Longer than what? What did you drive before? My '12 v in ECO and AUTO modes starts. Several seconds later it turns on the ICE as I back out of the garage. It runs the ICE to warm the cockpit to the selected temperature (68F cabin at 20-30F outside). Several miles later the ICE has warmed the heating system and the operation of the car is then normal. I see the MPG display go to 99.9 when decelerating or even just going down a hill so I know the controller is shifting to battery mode. Before the car is warm I don't want nor expect the car to run in battery mode.
Living in Minnesota it's been very cold lately (below freezing since Dec 22 until a couple of days ago). Things I've observed: - Until HV battery temp gets up near 30F it is harder to get into EV mode and stay there - My average MPG is down about 10 MPG from summer time (<40 vs ~50) - It takes 1/2 hour or more of driving to get it to act like 'normal' EV operation. Everything is cold and stiff, expect lower mpg, longer warmup times and reduced EV operation.

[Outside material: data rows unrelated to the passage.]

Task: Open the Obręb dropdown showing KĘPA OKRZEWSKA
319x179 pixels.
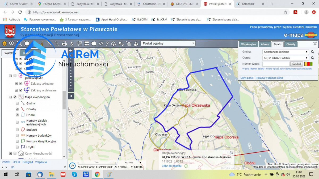Action: (285, 58)
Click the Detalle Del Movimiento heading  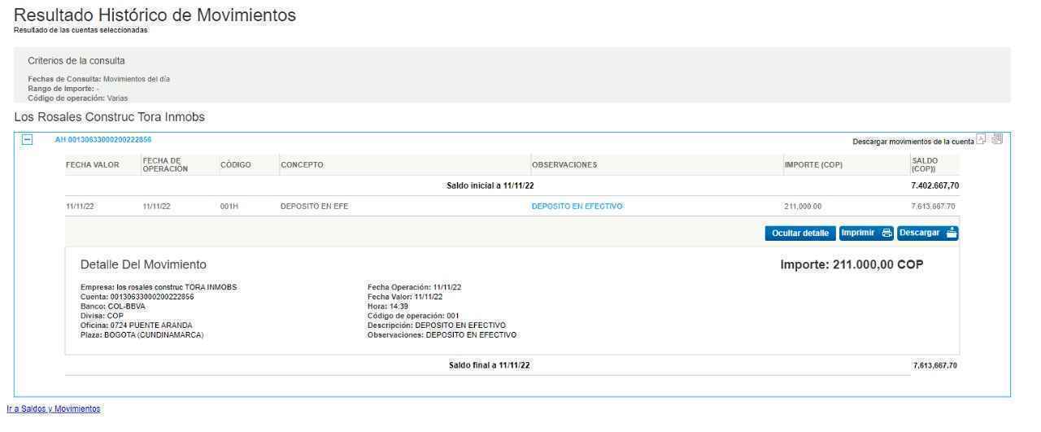pos(143,264)
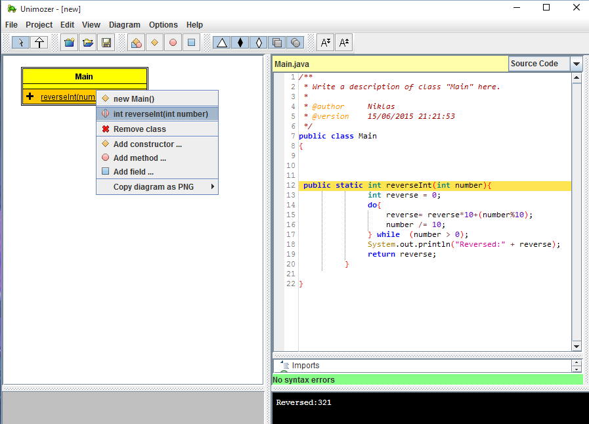
Task: Choose int reverseInt(int number) in context menu
Action: pos(160,114)
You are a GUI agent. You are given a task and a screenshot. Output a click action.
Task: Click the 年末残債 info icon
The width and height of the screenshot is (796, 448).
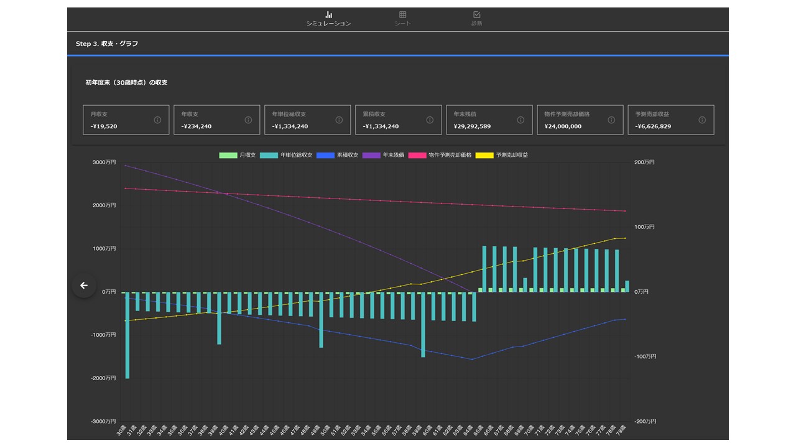click(x=521, y=120)
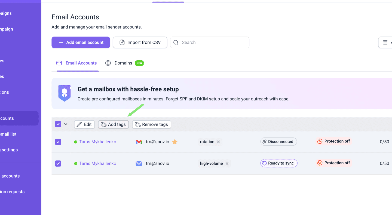Open the Remove tags menu

point(152,124)
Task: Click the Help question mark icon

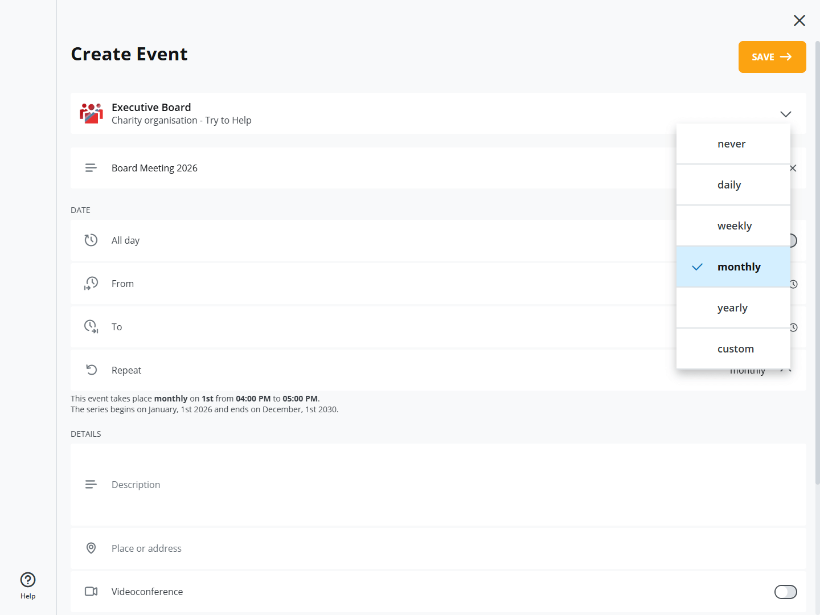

None of those things have much to do with battery performance. Its the same as any car, it takes far more energy to move the thing down the road in cold temps. So its not that your battery has less energy, its that you're using more.
Exactly...ICE cars also get progressively poorer MPGs the colder it gets. It all has to do with frozen components (and frozen humans) and how long it takes those components (and humans) to warm up. Part of the reason they added a heat pump to the Prius Prime. However, the Prime's heat pump only operates down to temps 'as low as' 14 degrees Fahrenheit.